R.I.P. Edd Byrnes, the hip Kookie of 77 Sunset Strip
The comb-loving actor was 87.
The most prominent early use of the term "hipster" was on 77 Sunset Strip, the cool detective series set in Los Angeles. Each week, viewers heard singers belt the following lyrics in the brassy theme tune: "You'll meet the highbrow and the hipster."
The "hipster" of the theme song was Gerald Lloyd "Kookie" Kookson III, the parking attendant with an obsession with combing his hair. Edd Byrnes portrayed Kookie, and built his fame upon the character, releasing hit pop songs — like "Kookie, Kookie (Lend Me Your Comb)" — and making appearances all over television. In 1959, "Kookie" turned up in a Coke Time variety show special with Pat Boone and another important hipster of the era, Maynard G. Krebs.
Thanks to Kookie, hep slang riddled the scripts. The rock 'n' roller tossed off terms like "ginchy," "smog in the noggin" and "long green." Yet 77 Sunset Strip offered more than fashion and hipster speech. The series was the creation of Roy Huggins, the novelist behind the character-driven TV classics Maverick, The Fugitive and The Rockford Files.
Warner Bros. purposefully released the series pilot briefly in the West Indies as the film Girl on the Run, so that the studio could claim 77 Sunset Strip was based on a movie.
Byrnes appeared in Girl on the Run, but as a far different character. He was the twisted killer Kevin Smiley in the pilot film. However, there was one connection between Byrnes' early murderer role and Kookie — both characters compulsively ran combs through their hair.
In 1959, Byrnes cut a novelty tune for the newly formed Warner Bros. Records. The actor teamed with Connie Stevens for "Kookie, Kookie (Lend Me Your Comb," a teen pop number that would become the No. 37 song of the year.
Byrnes claimed he once appeared on 26 magazine covers in one week alone.
In 1980, when Merv Griffin was creating a new game show to be called Wheel of Fortune, he cast Byrnes as the host in the test pilot. The network asked for another host, and thus Pat Sajak's career began.
Elsewhere, Byrnes appeared on episodes of Fantasy Island, The Love Boat, and Charlie's Angels — pulling off the Aaron Spelling trifecta.
The New York City–born actor died on Wednesday, according to The Hollywood Reporter. He was 87.
29 Comments
His Kookie character was the original Fonzie but even more popular, a breakout hipster character whose every move, look and latest stylish slang were adopted by teens everywhere.
Such slang as "it's been a dark seven"(bad week), "piling up the Z's"(sleeping), ordering "a cup of java and squeeze Bossy"(coffee with milk), "Mushroom people"(night people) and "Greetings Oh Great White Father from the Land of Cube"(hello unhip authority figure) became standard patois amongst the hip and wannabe hip.

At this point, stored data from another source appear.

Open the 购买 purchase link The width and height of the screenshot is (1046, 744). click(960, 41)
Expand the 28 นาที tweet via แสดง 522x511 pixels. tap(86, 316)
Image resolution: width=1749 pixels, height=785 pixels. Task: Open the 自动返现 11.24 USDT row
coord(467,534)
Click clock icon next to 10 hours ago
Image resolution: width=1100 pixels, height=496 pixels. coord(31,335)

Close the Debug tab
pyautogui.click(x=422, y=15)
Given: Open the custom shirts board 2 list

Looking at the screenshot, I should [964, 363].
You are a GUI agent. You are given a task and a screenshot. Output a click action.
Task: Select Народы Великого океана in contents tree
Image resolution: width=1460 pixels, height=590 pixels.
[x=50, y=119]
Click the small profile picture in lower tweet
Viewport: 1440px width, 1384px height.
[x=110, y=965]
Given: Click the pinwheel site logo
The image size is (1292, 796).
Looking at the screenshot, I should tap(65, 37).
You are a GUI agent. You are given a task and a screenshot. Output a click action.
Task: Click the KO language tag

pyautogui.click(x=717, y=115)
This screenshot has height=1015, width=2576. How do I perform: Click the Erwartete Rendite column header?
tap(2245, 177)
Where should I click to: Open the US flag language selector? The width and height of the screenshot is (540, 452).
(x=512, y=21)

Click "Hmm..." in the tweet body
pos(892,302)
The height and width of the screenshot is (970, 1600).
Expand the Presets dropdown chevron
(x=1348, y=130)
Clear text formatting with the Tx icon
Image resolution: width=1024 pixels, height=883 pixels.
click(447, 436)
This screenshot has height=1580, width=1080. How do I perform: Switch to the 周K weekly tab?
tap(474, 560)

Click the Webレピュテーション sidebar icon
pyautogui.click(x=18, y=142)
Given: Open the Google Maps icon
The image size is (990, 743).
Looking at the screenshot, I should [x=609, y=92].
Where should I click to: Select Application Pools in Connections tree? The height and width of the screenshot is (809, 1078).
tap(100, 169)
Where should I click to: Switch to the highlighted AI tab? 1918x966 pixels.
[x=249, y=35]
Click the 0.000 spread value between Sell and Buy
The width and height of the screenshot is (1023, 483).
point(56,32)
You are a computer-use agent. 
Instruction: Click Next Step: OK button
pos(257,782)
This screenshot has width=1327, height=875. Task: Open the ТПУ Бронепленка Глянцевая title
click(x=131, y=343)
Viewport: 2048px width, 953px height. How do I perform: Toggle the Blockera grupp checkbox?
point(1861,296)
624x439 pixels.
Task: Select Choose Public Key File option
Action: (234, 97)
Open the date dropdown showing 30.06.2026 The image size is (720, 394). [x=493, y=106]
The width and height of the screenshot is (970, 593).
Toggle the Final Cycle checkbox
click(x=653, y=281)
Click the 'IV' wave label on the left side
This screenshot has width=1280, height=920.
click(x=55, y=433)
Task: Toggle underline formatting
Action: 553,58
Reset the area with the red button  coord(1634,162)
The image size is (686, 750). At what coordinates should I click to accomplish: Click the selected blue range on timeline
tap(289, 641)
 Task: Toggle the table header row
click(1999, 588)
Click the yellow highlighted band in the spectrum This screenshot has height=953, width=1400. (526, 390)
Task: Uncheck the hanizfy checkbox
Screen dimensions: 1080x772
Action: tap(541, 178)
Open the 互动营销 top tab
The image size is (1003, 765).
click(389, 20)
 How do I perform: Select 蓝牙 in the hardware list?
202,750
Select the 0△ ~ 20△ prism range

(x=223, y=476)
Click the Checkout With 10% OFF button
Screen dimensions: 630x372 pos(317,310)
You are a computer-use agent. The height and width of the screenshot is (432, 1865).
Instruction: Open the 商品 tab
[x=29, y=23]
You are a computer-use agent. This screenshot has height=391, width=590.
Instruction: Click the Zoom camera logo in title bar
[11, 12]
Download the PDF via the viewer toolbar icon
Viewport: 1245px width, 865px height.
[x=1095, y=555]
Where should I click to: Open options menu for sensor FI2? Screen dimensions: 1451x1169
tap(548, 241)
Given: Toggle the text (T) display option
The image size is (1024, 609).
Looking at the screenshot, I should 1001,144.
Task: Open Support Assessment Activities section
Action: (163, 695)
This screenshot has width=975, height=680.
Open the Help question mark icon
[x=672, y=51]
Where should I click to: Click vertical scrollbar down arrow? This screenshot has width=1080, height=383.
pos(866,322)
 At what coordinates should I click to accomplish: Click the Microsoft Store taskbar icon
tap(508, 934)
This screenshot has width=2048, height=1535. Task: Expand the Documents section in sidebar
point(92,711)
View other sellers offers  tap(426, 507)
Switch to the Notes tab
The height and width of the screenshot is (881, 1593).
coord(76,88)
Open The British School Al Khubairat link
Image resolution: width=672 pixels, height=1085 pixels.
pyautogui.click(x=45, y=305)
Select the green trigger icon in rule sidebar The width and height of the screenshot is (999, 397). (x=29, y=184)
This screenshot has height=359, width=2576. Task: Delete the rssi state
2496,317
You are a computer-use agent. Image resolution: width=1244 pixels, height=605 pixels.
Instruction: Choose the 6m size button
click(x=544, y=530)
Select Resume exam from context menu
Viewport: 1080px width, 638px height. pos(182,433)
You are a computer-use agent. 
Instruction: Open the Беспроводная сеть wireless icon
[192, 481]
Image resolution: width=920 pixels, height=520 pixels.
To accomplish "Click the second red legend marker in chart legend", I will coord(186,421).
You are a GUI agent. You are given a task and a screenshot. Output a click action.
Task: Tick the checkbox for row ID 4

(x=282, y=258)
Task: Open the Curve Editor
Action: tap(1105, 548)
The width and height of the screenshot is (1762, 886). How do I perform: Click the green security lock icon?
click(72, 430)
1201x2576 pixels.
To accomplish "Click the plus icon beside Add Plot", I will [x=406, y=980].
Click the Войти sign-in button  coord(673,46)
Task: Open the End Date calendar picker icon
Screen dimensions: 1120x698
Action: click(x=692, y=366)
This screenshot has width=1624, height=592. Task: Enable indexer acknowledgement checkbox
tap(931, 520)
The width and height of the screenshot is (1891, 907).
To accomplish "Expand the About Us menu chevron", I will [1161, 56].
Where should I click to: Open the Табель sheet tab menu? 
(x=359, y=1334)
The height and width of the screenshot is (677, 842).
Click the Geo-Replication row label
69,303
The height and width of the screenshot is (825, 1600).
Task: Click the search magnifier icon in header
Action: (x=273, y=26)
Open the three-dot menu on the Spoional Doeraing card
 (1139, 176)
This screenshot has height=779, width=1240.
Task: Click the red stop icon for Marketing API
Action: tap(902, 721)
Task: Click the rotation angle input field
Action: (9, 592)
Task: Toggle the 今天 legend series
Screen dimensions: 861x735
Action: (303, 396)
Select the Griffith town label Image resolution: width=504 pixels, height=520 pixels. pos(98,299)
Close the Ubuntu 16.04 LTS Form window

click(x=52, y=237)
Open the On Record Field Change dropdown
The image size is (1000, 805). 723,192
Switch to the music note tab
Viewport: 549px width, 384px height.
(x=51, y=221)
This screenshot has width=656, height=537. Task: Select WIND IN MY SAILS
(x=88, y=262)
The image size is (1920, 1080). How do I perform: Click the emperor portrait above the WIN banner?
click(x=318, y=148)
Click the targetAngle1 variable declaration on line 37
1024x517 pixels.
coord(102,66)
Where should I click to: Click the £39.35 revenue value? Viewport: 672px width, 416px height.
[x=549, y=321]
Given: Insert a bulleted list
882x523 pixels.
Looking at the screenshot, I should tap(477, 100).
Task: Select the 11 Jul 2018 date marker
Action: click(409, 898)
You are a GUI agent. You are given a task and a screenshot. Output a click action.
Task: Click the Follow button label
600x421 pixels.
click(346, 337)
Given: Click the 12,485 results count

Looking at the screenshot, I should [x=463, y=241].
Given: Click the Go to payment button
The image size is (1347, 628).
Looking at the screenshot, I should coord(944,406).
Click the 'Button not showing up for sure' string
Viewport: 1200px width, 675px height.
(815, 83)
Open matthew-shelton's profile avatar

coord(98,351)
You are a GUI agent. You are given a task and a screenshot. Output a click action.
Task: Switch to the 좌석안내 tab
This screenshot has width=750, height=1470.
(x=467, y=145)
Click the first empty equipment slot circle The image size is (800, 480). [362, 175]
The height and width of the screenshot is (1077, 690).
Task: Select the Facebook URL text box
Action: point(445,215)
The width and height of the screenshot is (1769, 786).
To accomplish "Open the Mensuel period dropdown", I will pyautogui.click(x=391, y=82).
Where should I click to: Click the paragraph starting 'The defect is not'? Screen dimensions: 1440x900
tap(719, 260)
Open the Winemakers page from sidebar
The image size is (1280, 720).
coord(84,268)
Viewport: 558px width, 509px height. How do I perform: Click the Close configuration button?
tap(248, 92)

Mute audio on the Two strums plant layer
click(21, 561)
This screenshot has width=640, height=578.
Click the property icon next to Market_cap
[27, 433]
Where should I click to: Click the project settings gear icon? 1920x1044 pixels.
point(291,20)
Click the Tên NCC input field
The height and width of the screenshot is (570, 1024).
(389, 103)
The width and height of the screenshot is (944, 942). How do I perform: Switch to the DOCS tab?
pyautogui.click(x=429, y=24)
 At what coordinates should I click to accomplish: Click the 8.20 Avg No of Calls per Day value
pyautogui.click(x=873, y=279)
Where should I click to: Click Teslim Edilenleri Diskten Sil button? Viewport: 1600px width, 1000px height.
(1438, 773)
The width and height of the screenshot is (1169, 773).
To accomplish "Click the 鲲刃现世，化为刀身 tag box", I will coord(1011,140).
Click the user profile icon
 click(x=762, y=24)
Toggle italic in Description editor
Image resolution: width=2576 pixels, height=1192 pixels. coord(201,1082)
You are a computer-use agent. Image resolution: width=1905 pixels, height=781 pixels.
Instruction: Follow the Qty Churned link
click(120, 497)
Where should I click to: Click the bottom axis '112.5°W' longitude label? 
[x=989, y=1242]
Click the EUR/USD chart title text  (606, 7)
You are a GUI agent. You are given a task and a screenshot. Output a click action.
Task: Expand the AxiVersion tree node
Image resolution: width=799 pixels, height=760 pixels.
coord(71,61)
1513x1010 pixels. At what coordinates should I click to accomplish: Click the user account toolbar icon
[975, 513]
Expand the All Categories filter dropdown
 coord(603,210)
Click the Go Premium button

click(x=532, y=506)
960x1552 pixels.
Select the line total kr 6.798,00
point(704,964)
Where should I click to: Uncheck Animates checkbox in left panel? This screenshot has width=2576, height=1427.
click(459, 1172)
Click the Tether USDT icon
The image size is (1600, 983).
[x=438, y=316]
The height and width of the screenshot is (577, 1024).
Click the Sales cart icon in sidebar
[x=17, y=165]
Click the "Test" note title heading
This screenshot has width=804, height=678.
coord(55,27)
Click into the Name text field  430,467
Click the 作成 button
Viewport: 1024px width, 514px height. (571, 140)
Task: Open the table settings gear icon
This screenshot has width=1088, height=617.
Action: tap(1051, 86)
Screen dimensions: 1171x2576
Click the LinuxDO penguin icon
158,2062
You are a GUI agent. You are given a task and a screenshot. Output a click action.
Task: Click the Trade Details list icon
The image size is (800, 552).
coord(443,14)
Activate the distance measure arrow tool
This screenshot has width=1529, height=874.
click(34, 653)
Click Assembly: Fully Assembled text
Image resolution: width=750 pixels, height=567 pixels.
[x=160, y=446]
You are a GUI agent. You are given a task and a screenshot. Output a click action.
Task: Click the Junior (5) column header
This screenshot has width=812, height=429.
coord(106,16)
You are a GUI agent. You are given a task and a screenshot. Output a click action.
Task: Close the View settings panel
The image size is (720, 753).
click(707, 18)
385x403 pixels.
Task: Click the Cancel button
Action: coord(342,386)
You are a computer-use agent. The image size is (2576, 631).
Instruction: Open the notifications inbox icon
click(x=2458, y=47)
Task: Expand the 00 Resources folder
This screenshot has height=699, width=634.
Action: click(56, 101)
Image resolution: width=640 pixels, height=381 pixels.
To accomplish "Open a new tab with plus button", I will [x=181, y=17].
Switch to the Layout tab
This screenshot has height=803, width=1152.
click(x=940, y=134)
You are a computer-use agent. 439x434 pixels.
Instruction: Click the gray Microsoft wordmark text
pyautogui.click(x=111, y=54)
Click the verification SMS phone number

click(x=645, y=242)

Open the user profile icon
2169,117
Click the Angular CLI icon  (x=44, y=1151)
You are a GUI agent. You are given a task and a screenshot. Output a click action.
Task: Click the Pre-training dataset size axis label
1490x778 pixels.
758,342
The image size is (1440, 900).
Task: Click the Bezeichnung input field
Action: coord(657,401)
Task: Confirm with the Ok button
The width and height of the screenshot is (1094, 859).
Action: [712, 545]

So let's bid Edd Brynes a last fond farewell with Kookie's advice to the hip when parting in "77 Sunset Strip" -
"Sit tight, live right and keep the lamp in the window"
PS -MeTV failed to promote 77 Sunset Strip with not even one commercial when it had it last year.
The series was full of great sayings that could have been used in stylish commercials. For that matter, 77 had the greatest collection of beautiful starlets in the history of TV. Donna Douglas was breathtaking on the show, her alter ego Elly Mae Clampett looked like chopped liver in comparison.
But did MeTV execs show all these babes, such as Sherry Jackson in the tightest pair of jeans ever seen? Nooooo. And for the ladies the male cast was quite an eyeful.
Ya blew it guys. Bring back 77 Sunset Strip, drop the awful, awful Barnaby Jones, Buddy Ebsen stole his paycheck by sleep walking through the part.
It may be decades old, but it still entertains nonetheless.
LOVE to see ME-TV return it to the schedule in the near future. At least their "no credit crunch" policy allows the theme lyrics (which only ever ran in the closing credits) their deserved glory.